### What needs to be done
Each line that includes the word "panel" should be copied from the records.

### Supplied information
┌──
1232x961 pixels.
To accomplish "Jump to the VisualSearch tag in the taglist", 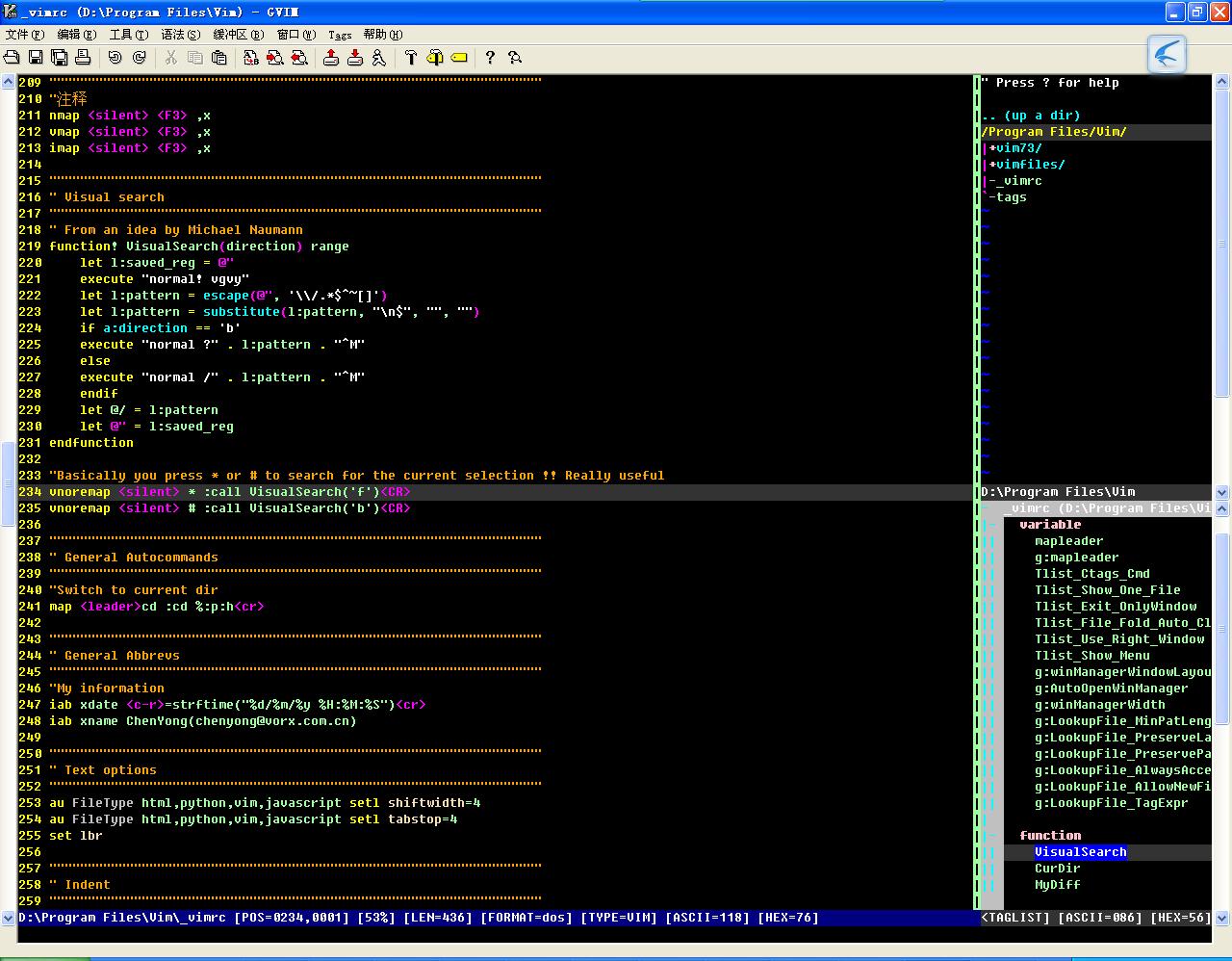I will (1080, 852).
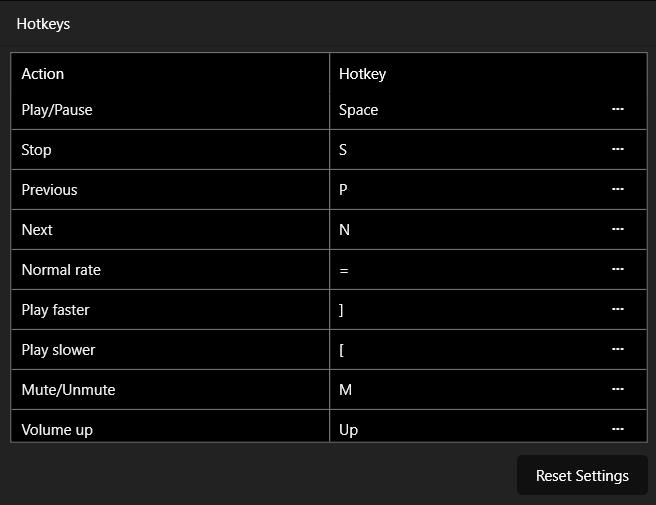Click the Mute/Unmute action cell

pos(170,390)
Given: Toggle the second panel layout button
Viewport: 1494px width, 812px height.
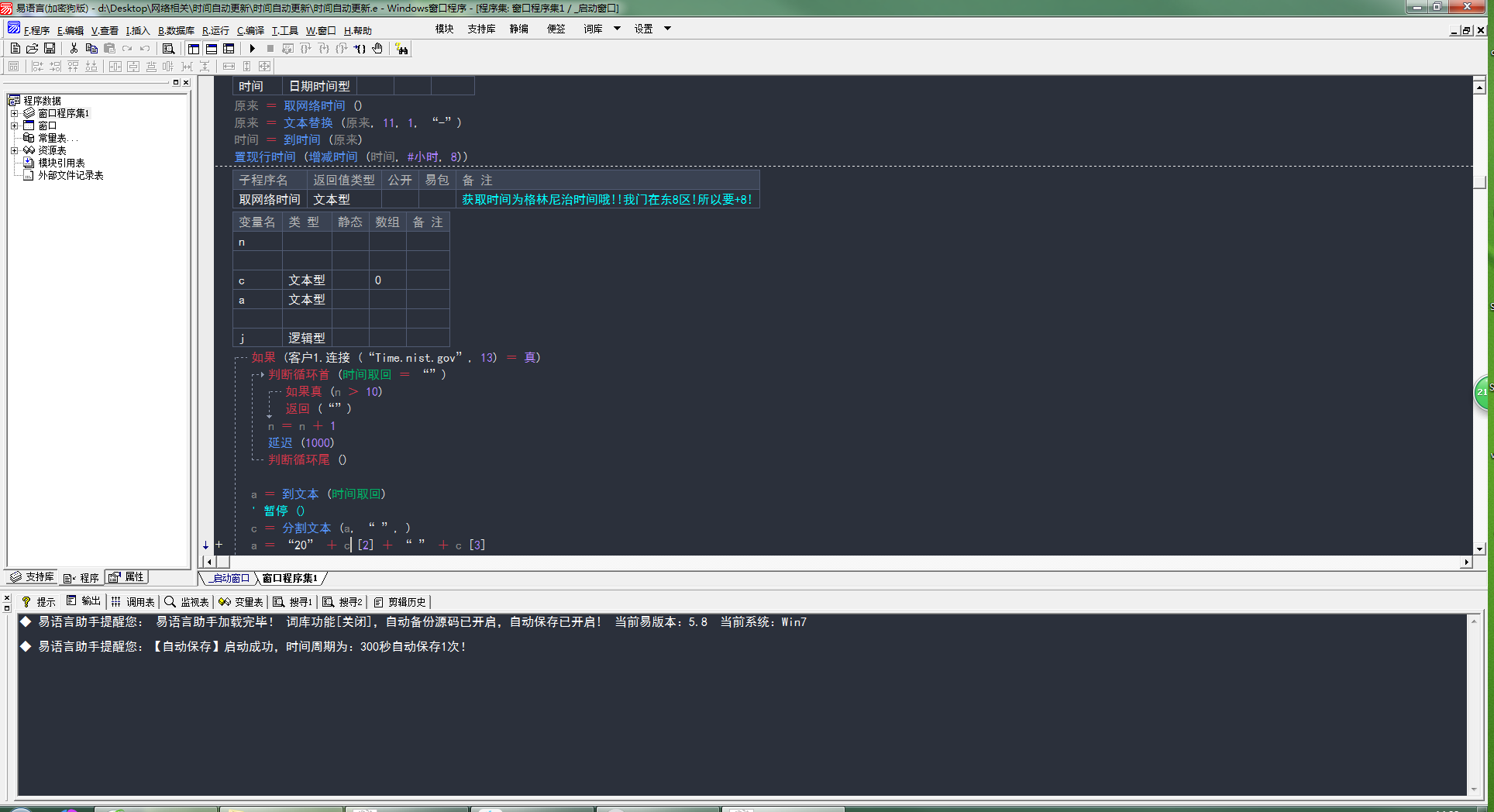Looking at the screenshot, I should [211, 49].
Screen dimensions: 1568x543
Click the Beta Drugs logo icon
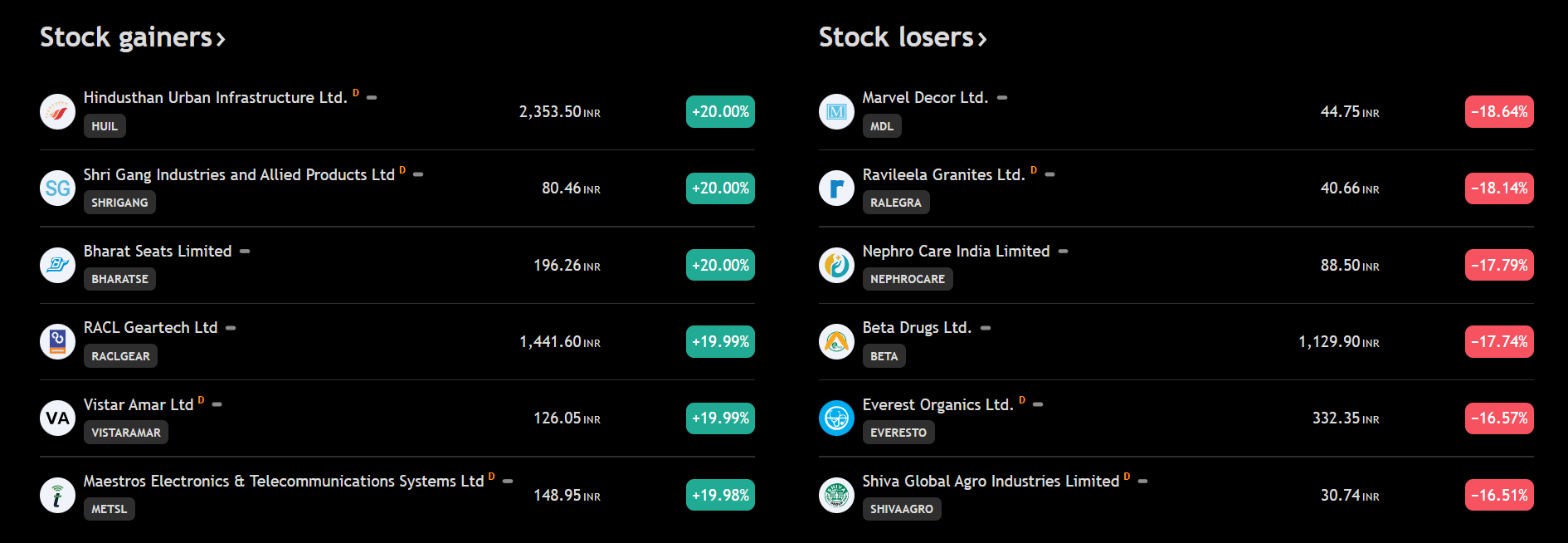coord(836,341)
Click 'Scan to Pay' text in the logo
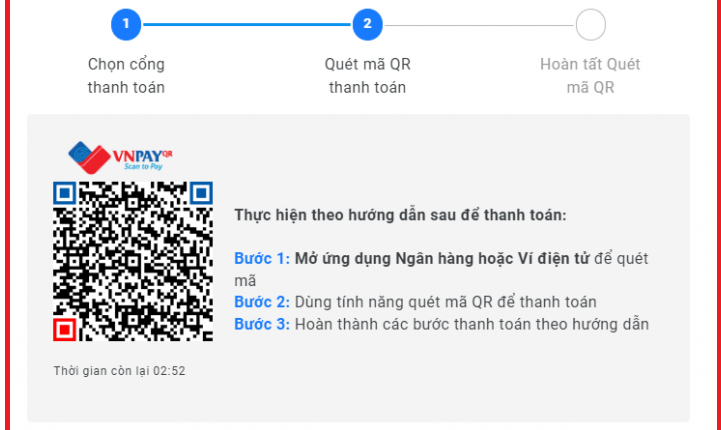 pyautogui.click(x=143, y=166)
└──
┌──
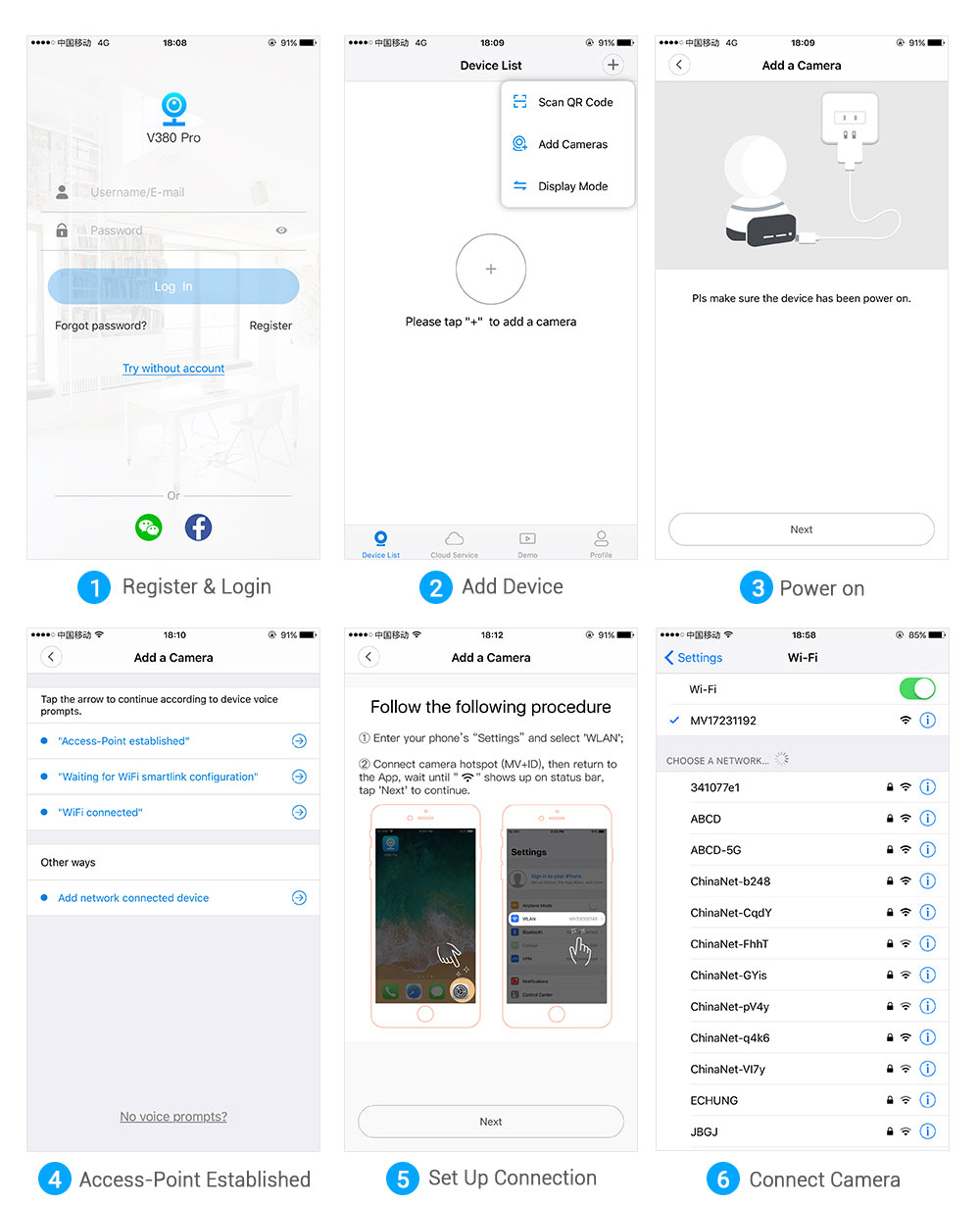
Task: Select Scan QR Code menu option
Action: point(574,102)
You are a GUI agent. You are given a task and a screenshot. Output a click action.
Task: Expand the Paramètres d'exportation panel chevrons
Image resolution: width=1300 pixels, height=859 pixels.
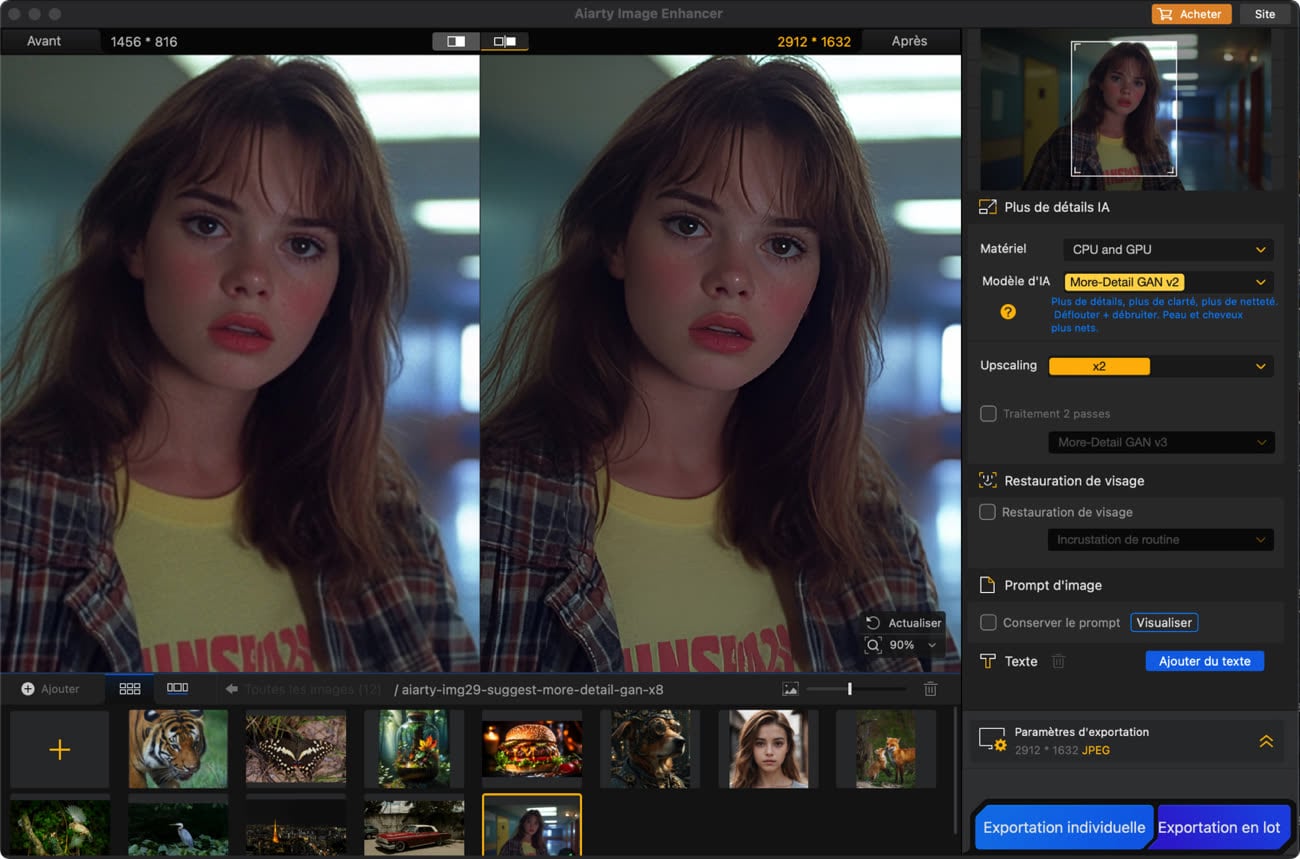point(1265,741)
└──
┌──
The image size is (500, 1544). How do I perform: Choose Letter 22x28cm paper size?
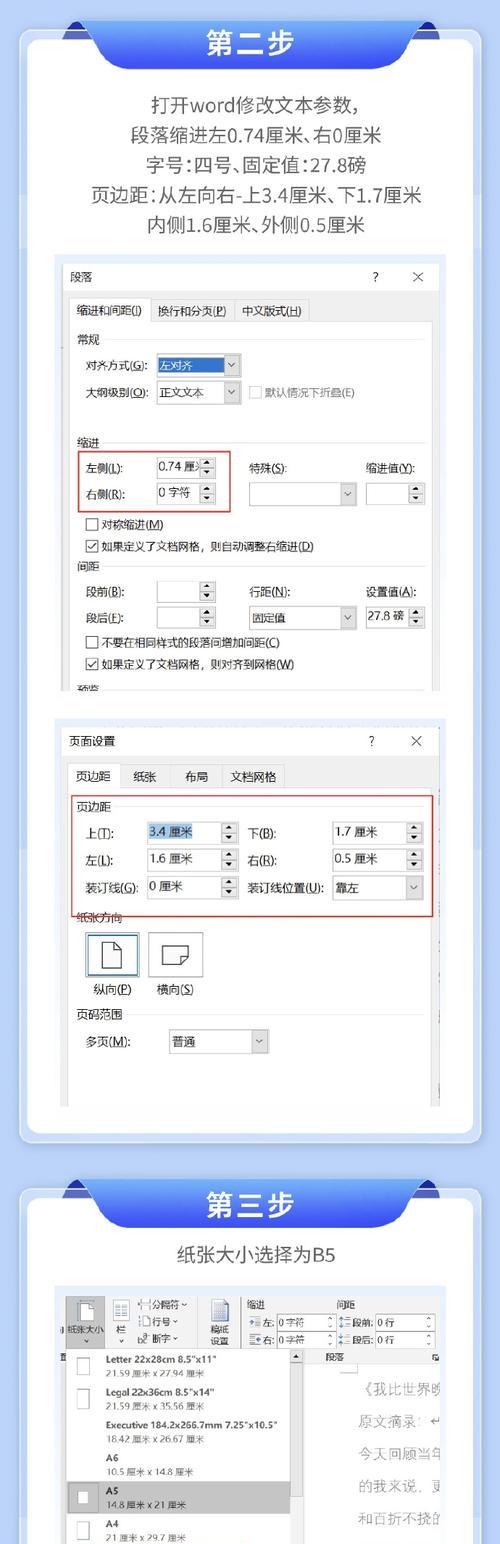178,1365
└──
### Solved problem
Given: Toggle the second panel layout button
Task: Expand the Paramètres d'exportation panel chevrons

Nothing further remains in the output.